‘Beastie Boys Story’ Trailer: Spike Jonze and the Boys Reunite

Published on March 13, 2020

A new movie from mastermind Spike Jonze? Yes, please. The director of Her, Adaptation, and Being John Malkovich has made a Beastie Boys doc for Apple+. Jonze has a long history with Michael “Mike D” Diamond, Adam “Ad-Rock” Horovitz, and the late Adam “MCA” Yauch, so it’s only fitting Jonze directed the doc. 

Trailer

The doc is a “live documentary film” shot at Brooklyn’s King’s Theater. It’s where Horovitz and Diamond did a variety show of sorts last year. The event featured stories told from their mammoth biography, Beastie Boys Book, which is a must-own book for fans. The show itself was a “2 person 1 man show about 3 kids who started a band together.”

Jonze captured it all. 

Trailer Reaction

Looks beautiful. It helps that Jonze and whoever cut the trailer together cut it to the beauty of “I Don’t Know,” such a relaxing track off “Hello Nasty.” It’s such a different side of the Beastie Boys’ music, but then again, their music was rarely ever just one thing. With that track and seeing the band remember Yauch, it’s hard not to even get a little emotional seeing this brief glimpse at their past. 

It looks like a real, unfiltered look at the past, too.

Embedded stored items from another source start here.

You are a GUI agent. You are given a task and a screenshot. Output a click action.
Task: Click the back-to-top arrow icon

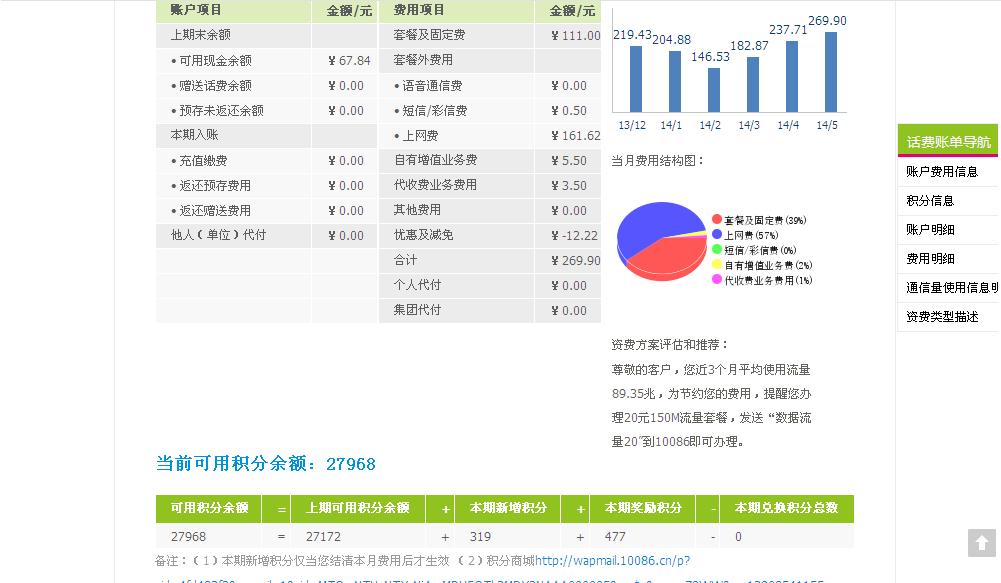point(982,543)
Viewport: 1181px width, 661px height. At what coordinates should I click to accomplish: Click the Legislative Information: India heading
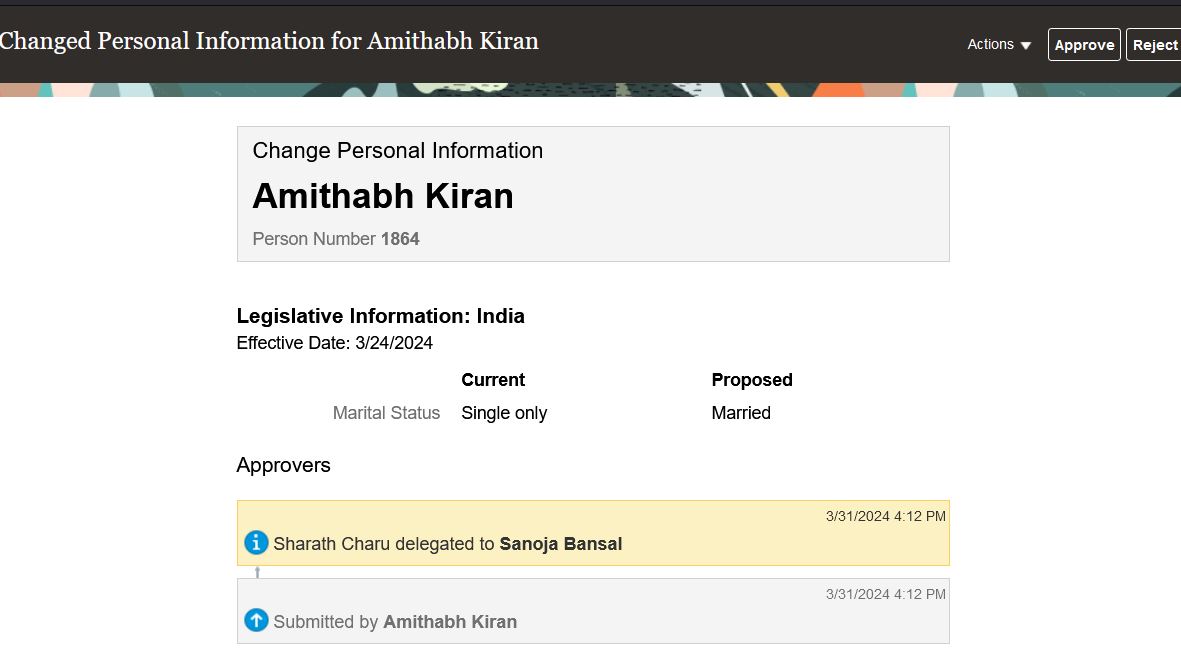tap(380, 315)

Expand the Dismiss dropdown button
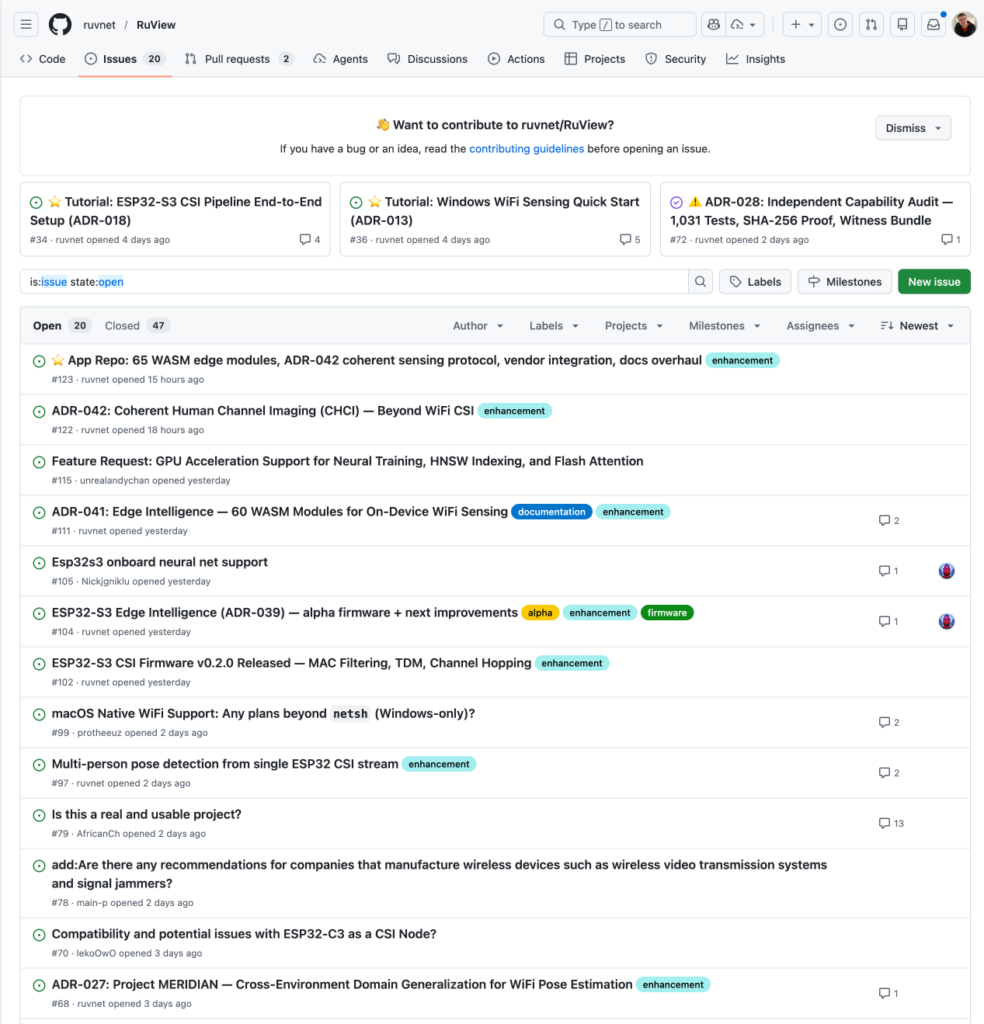point(913,128)
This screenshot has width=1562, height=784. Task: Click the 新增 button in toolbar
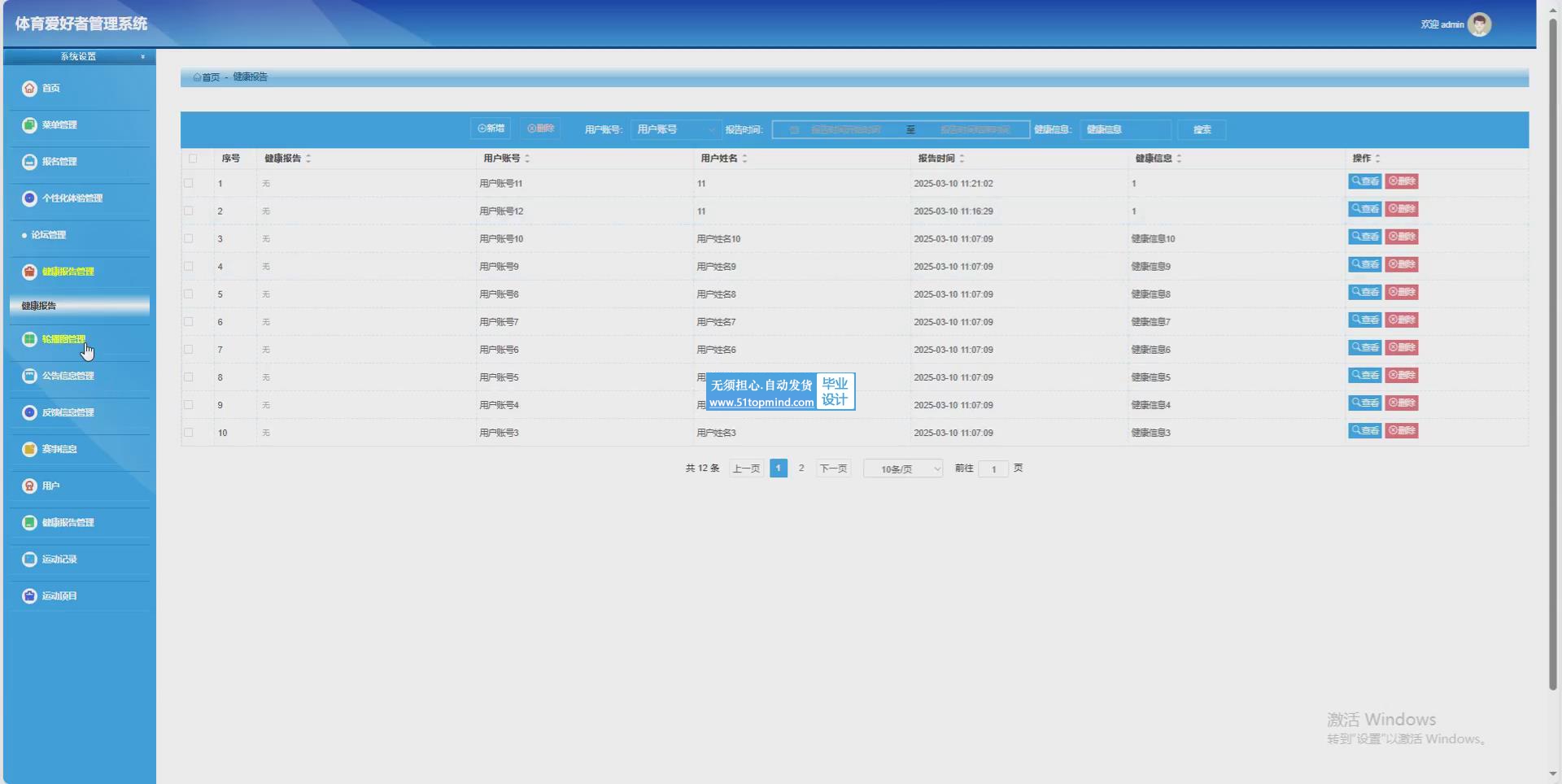[x=491, y=128]
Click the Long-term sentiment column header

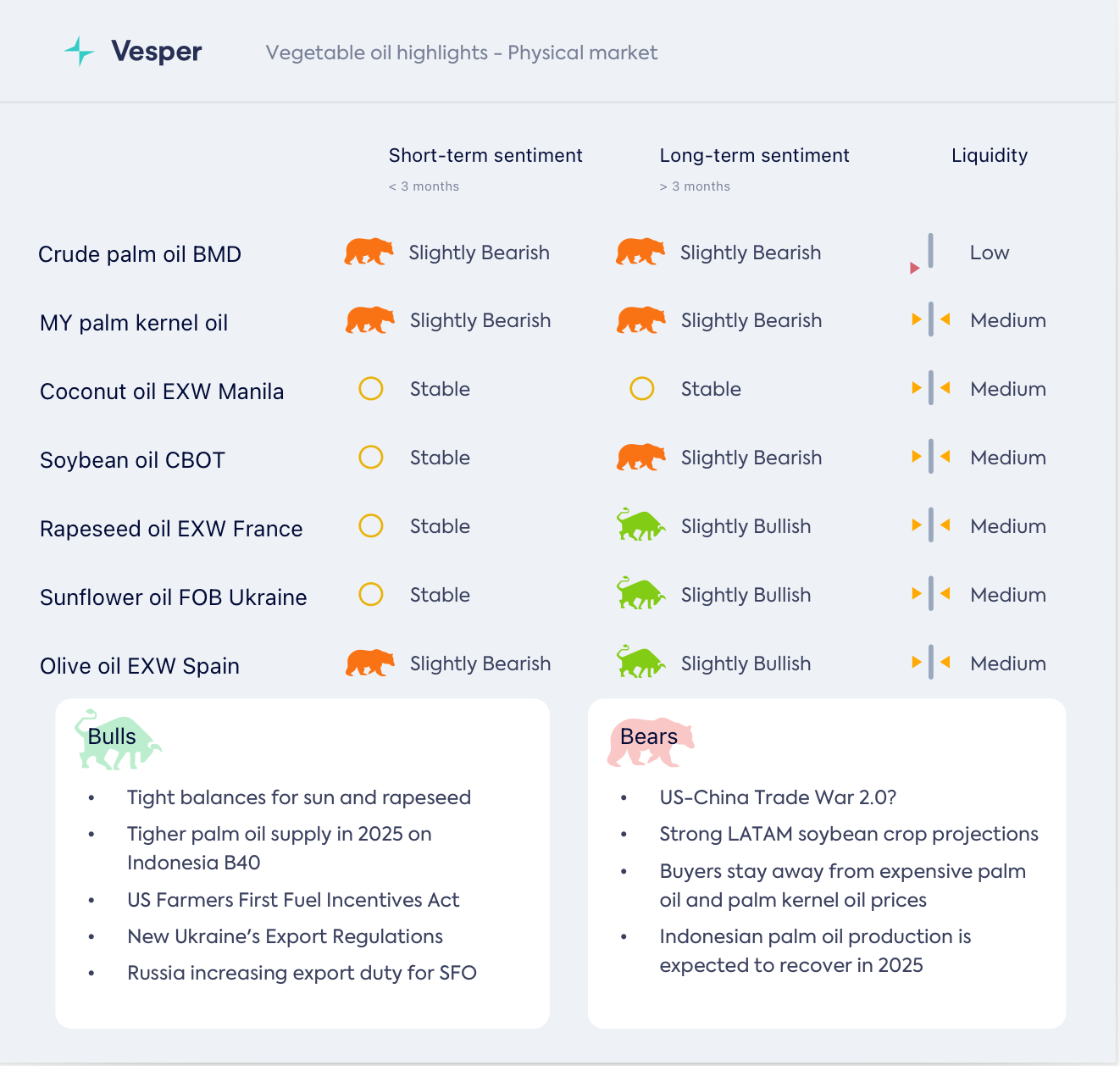[754, 156]
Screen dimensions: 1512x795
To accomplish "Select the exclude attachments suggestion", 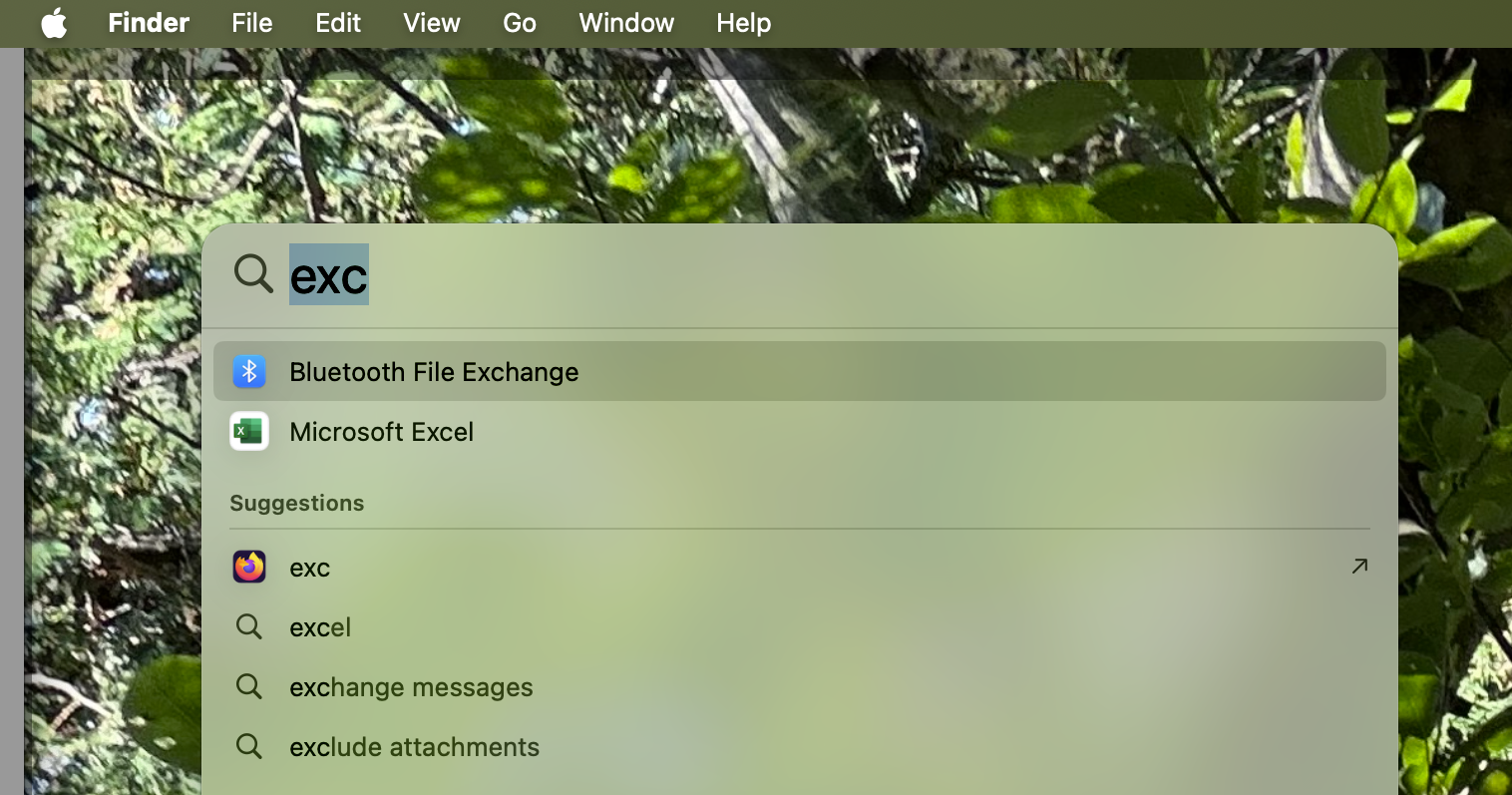I will pos(414,747).
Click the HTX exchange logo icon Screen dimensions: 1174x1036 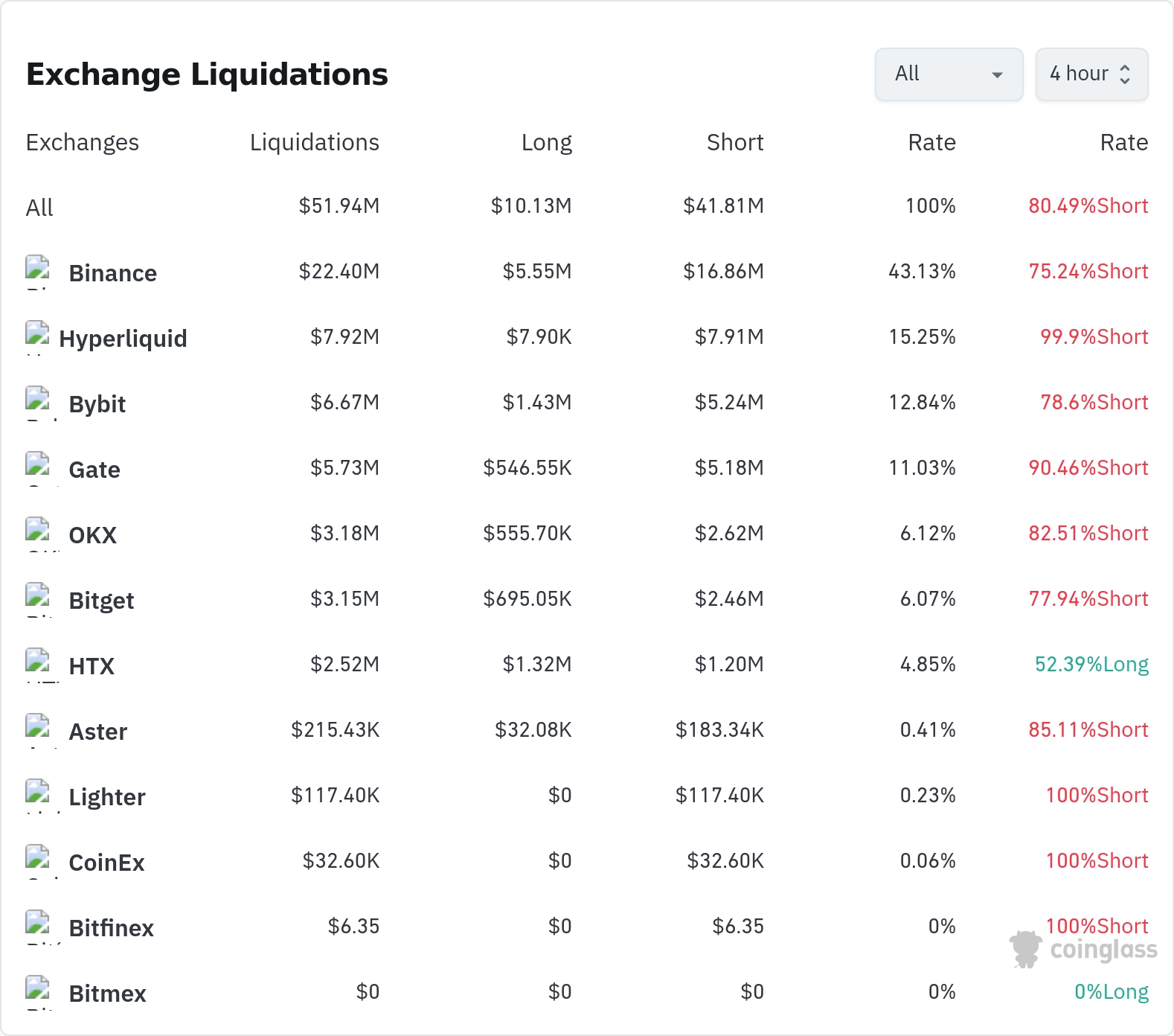click(x=37, y=665)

The doc won’t only celebrate the band’s accomplishments and good times. Diamond and Horovitz look like they’re taking honest looks at themselves and their careers in the doc. We won’t only see the greatest hits of their lives and careers but everything. 

The doc will thankfully provide rare concert footage as well. Hopefully, it’ll include some wild stories about the time they were the opening act for Madonna. The pop star’s fans had no idea how to perceive the band. Madonna’s fans weren’t happy. From the sound of it, they still had a great time regardless. ‘Cause they’re the Beastie Boys. 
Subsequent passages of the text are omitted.